私の家にはホンモノのサンタさんはやって来なかった。母が代わりを務めていて、目が覚めると毎年、リビングの机上に赤や緑の袋をまとったプレゼントが置いてあった。
……というのを、10歳の冬に知った。
最後にサンタさんからプレゼントが届いた数ヶ月後、母は病気で空へと旅立った。
もう戻って来ない。翌年からプレゼントが来なくなり、そのときに知った。
かつて母は、「サンタさんは北欧のラップランドから来るんだよ」と話してくれたことがあった。初めて手紙が届いたとき、「遠い国から来て、手紙までくれるなんて」と感動しきっていた。
断捨離してしまった手紙もある中、過去もらった手紙でいちばん古く、15年以上、とってあるのがそれだった。
小さいときの私はレターセットを集めることが好きで、出かけるたびに欲しがっていた気がする。それを知ってか、プレゼントに手紙を付けてくれたのかもしれない。
はじめてサンタさんがやってきたのは幼稚園生のとき。年に数回会う親戚のお姉さんがいて、髪やネイルを綺麗に整えていた。クリスマス前、上着にさりげなく付けていたツリーのブローチが輝いて、目に焼き付いていた。
幼稚園のお遊戯会でサンタさんの存在を知り、「サンタさんにツリーのブローチを頼むんだ!」と、どこへ行っても話していた。
そして、ついに私の元へやってきた。
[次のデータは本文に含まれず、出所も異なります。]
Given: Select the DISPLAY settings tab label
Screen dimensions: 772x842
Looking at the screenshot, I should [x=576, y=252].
小さな箱の中にはツリーのブローチが入っていて、目が丸くなった。
サンタさんが来なくなったあと、サプライズというのは相手の心にときめきを咲かせてくれる魔法だと知った。
しかし、サプライズというのは難しい。そこまでサプライズされるのは好きではない……!という人の話も聞く。私も気恥ずかしい方なので、盛大に何かしてもらうと恥ずかしさが勝ってしまい、反応できないことがあった。
さりげないときめきを贈れたら――。
サプライズを考えるときは、そんな風なイメージを持っている。
先日、学生時代に仲の良かった友人が結婚し、久しぶりに2人で会うことになった。今は離れたところに住んでいて、会うのは数年ぶり。何かお祝いできればと、待ち合わせのレストランでウェディングプレートを予約してみることにした。
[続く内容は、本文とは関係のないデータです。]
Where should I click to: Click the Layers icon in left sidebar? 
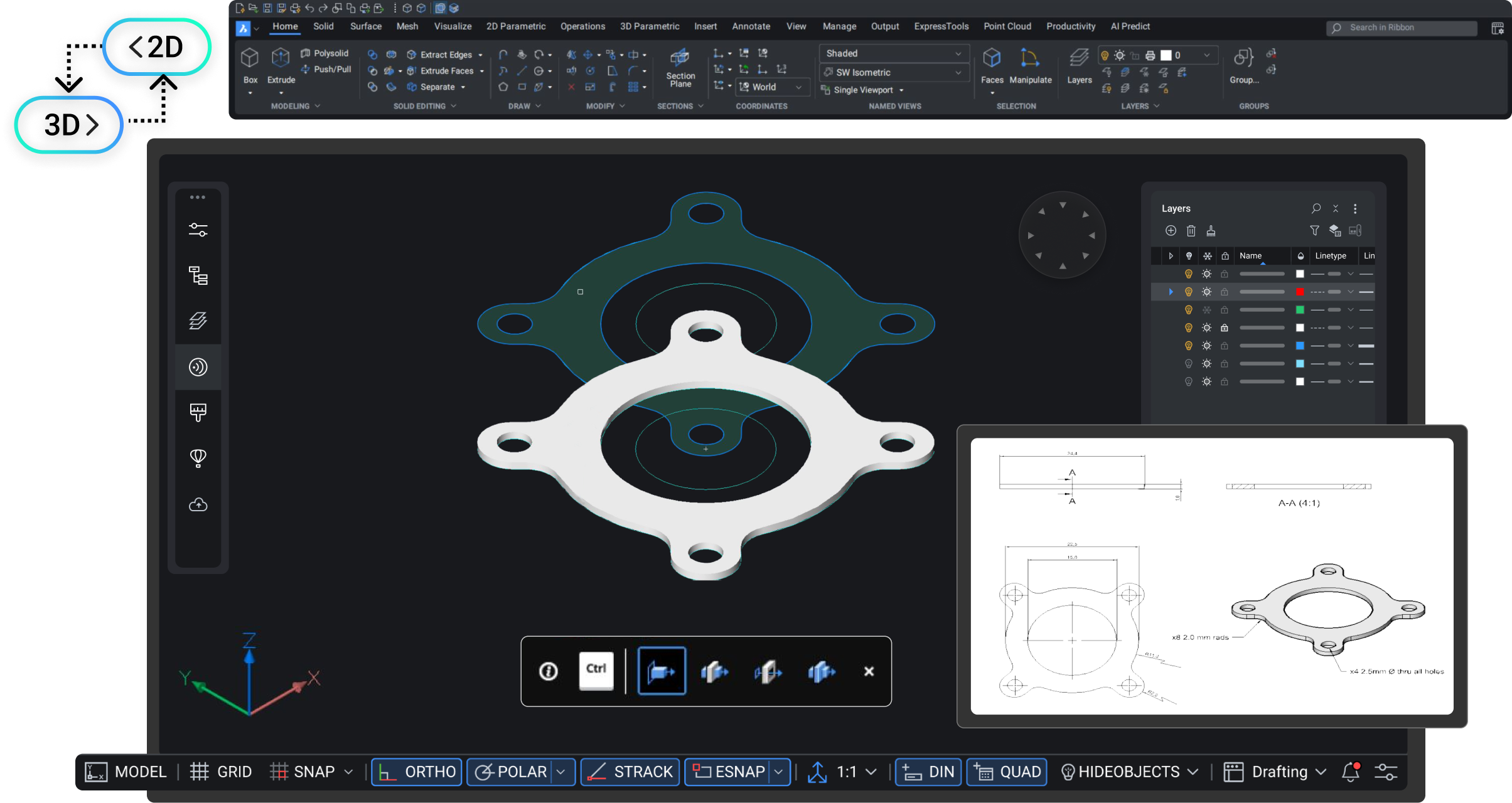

その友人とはいつも、「どこ行く?」などいろいろ話し合って決めるのに、「ここ気になってるのだけど、行ってみない?」「私予約するね」など、ずんずん先手を取ってみた。もうこの時点で、何かを勘付かれている気がしたのだけれど......。
はじめて誰かのウェディングを祝うタイミング。どんな風にプレートが登場するのだろう。私が受け取る側のような、ソワソワ、ワクワクした気持ちになった。
食事が到着したのち、想像以上に素敵なプレートが届いた。スタッフさんが、「おめでとうございます」などと声をかけてくれ、思っていたよりも大きめにお祝いしてくれた。「お店からのプレゼントです」と、私までサービスのケーキをもらってしまった。
友人は喜んでくれていたようで、ひと安心。誰かの力を借りると、大きなときめきが生まれるのだなあと、そのことが私にとってサプライズだった。
今年ももちろん、私のもとにサンタさんは来ない。いつからか、自分のために自分でクリスマスプレゼントを買っている。
いつか母みたいに、「サンタさんの代わり」になる日が来るかもしれない。うれしかったことをしてみたいし、たぶんすると思う。
してもらった大切なことを返していく年齢になった。歳を重ねたと感じる瞬間が日常でいくつもある。うれしいやら、寂しいやらだ。
街を歩くと、クリスマスの灯火が周りを明るく照らしている。ソワソワ、ワクワク。「楽しみたい」というときめきへのアンテナは、いつまでも変わらないで持っていられたらうれしい。